SemiparMF implements a Semiparametric Spatiotemporal Model with Mixed Frequencies.
It is designed for scenarios where the response variable (e.g., quarterly crop yield) is observed at a lower frequency than a key non-parametric predictor (e.g., monthly rainfall or NDVI), while also accounting for parametric covariates and spatial/temporal autocorrelation.

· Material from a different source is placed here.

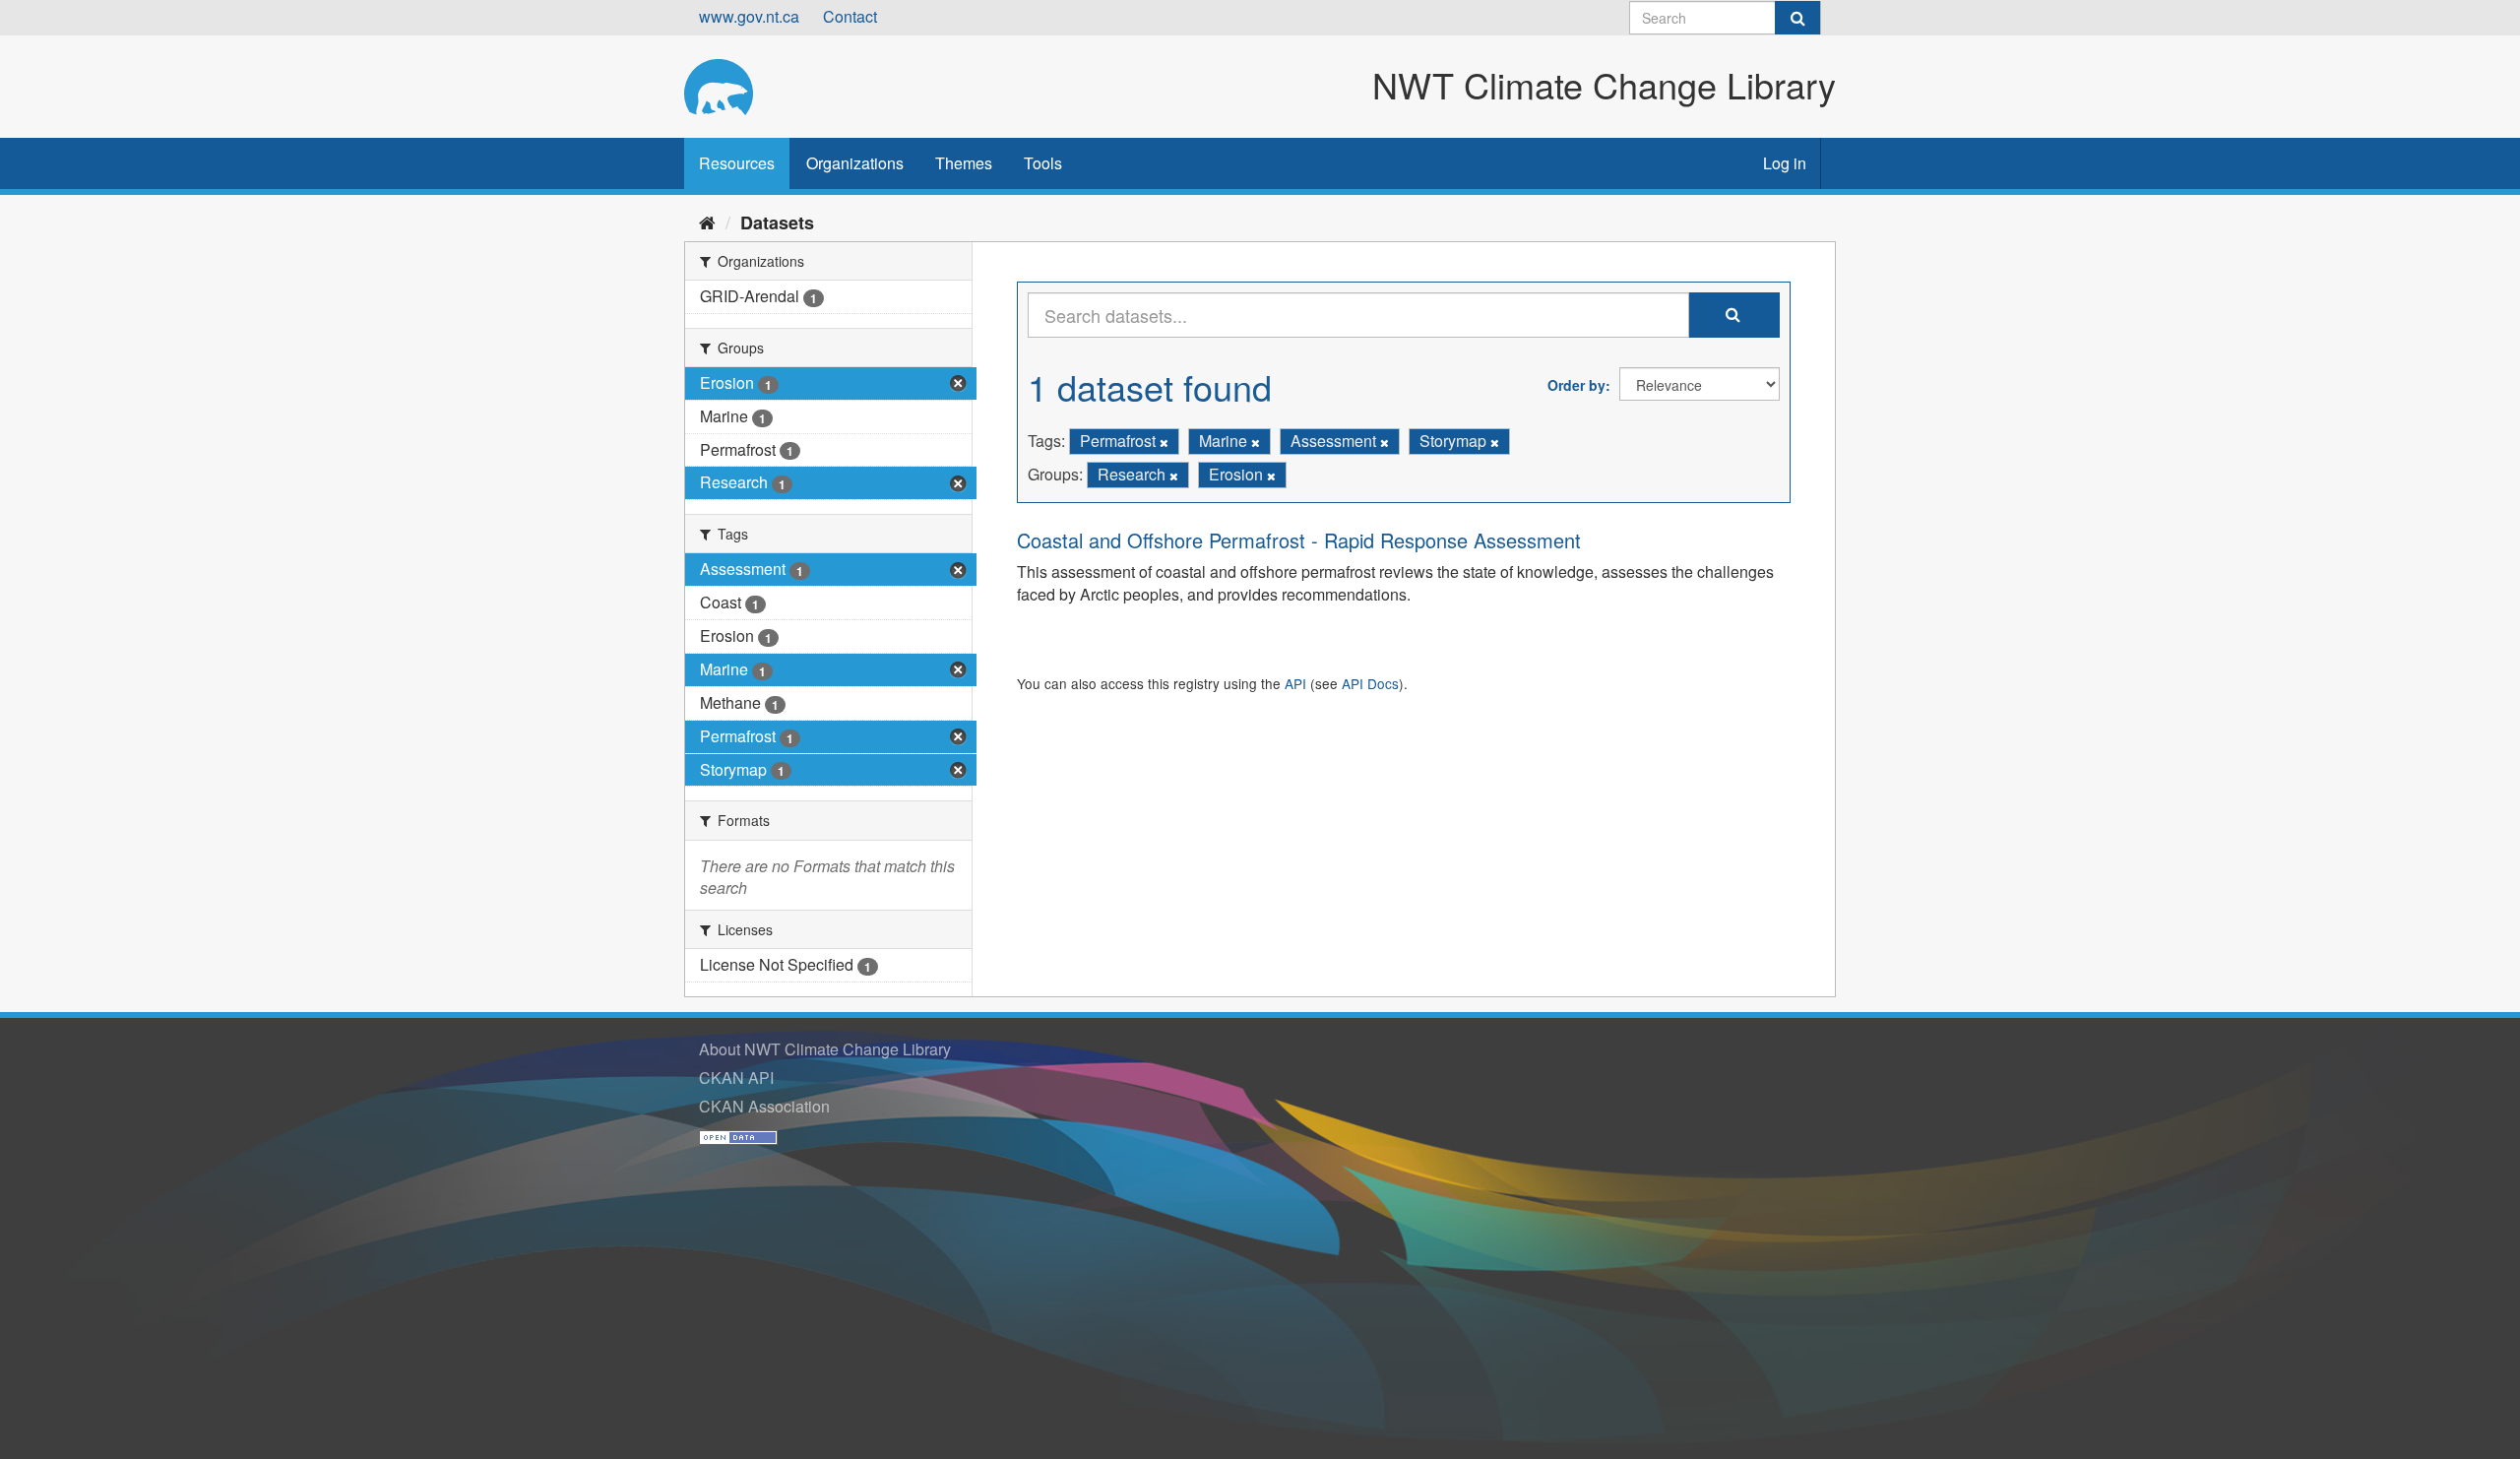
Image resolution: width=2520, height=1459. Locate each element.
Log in (1784, 163)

The methodology is based on the paper:
Malabanan, V. A., Lansangan, J. R. G., & Barrios, E. B. (2022). Semiparametric Spatiotemporal Model with Mixed Frequencies: With Application in Crop Forecasting. Science & Engineering Journal, 15(2), 90-107. https://scienggj.org/2022/SciEnggJ%202022-vol15-no02-p90-107-Malabanan%20et%20al.pdf
Installation
You can install the development version of SemiparMF like so:
# install.packages("devtools")
devtools::install_github("jzeuzs/SemiparMF")Example
This example demonstrates how to simulate data and fit the model using the package’s built-in tools.
library(SemiparMF)
library(sf)
#> Linking to GEOS 3.12.1, GDAL 3.8.4, PROJ 9.4.0; sf_use_s2() is TRUE
# 1. Generate synthetic data
# We simulate a 6x6 grid (36 locations) over 50 time points.
# The frequency ratio is 3 (e.g., months per quarter).
set.seed(123)
sim_data <- simulate_semipar_data(n_side = 6, t_len = 50, k = 3, rho_error = 0.5)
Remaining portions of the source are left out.